## 抜粋文
┌──

この状況を数値化すると、以下のようになります。
カスタマーチャーン(解約率)
35 ÷ 1,000 = 3.5%
→ 顧客数ベースでは、全体の3.5%が離れた。
Grossレベニューチャーン(売上の減少率)
90 ÷ 期首MRR(仮に5,000万円) = 1.8%
→ 解約や縮小による売上の減少は1.8%。
Netレベニューチャーン(売上の純減少率)
(90 − 120) ÷ 5,000 = −0.6%
→ 減った90万円よりも、拡張の120万円が上回ったため、結果的に売上は増加。
つまり NDR(Net Dollar Retention)が100.6% となり、健全な成長状態にあると分かります。
ベンチマークの見方
業界、価格帯、導入の難易度、契約年数、顧客規模によって、平均値というのは見方が変わってきます。まずは自社のプラン別・規模別コホートを作って、改善余地の大きい谷を定量的に見つけてください。そこに資源を集中させるのが最短ルートです。
チャーンレートに関するFAQ
Q1. チャーンレートの良し悪しは?
A. 「良い・悪い」は一概には言えません。業界ごとに基準が異なるからです。大事なのは、自社の過去データ(コホート)と同業他社の水準を比べて、自分たちにとっての適正値を見極めることです。
Q2. 改善の第一歩は?
A. いきなり全部に手をつけるのではなく、順番を意識するとスムーズです。まずはオンボーディングの強化から入り、その後に利用状況の早期モニタリング、続いてプランや価格の見直し、そして最後にアップセル・クロスセルの設計へと進めるのがおすすめです。
Q3. 有料→無料への変更はチャーンに含める?
A. 含めるべきです。有料から無料に切り替わった時点で実際の収益は減っているので、見かけ上は顧客が残っていても「離脱」として指標に反映する必要があります。
Q4. 日次トラッキングはやりすぎ?
A. むしろ有効です。小さな変化も早めにキャッチできるので、SaaS企業の中には日次でチャーンをモニタリングしているチームもあります。リアルタイム性が求められるビジネスほど効果的です。

└──

## 出題 1
チャーンレートに関する文章では、NDR(Net Dollar Retention)は何%になっていますか。
## 出題 2
チャーンレートに関する文章で、平均値の見方を変えるものとして挙げられている要素をすべて挙げてください。
## 出題 3
チャーンレートに関する文章のうち、「A. 含めるべきです。有料か」を含む語句で始まり「れるビジネスほど効果的です。」で終わる部分を、一字一句変えずに書き写してください。
この資料は、ここでの作業には一切関係しません。

## データセット抜粋
┌──

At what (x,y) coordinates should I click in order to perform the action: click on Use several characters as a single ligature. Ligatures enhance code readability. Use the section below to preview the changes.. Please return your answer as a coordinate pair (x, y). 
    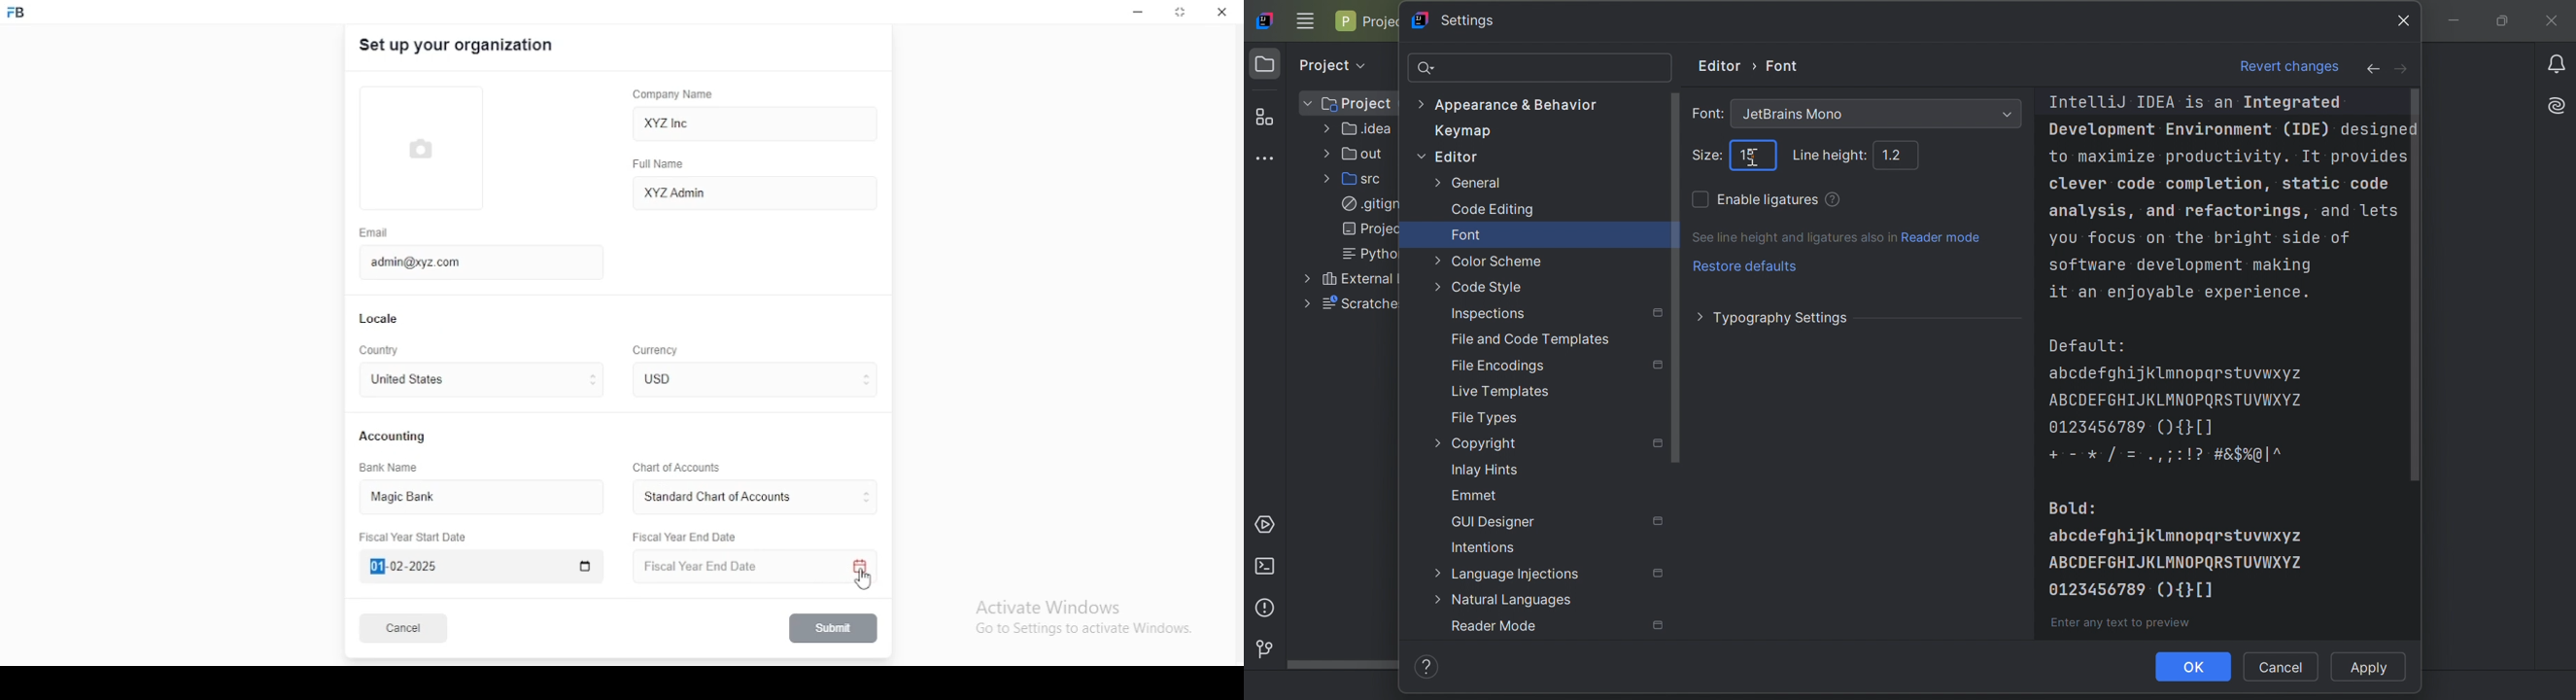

└──

## 回答 1
NDRは100.6%になっています。

## 回答 2
業界、価格帯、導入の難易度、契約年数、顧客規模の五つです。

## 回答 3
A. 含めるべきです。有料から無料に切り替わった時点で実際の収益は減っているので、見かけ上は顧客が残っていても「離脱」として指標に反映する必要があります。
Q4. 日次トラッキングはやりすぎ?
A. むしろ有効です。小さな変化も早めにキャッチできるので、SaaS企業の中には日次でチャーンをモニタリングしているチームもあります。リアルタイム性が求められるビジネスほど効果的です。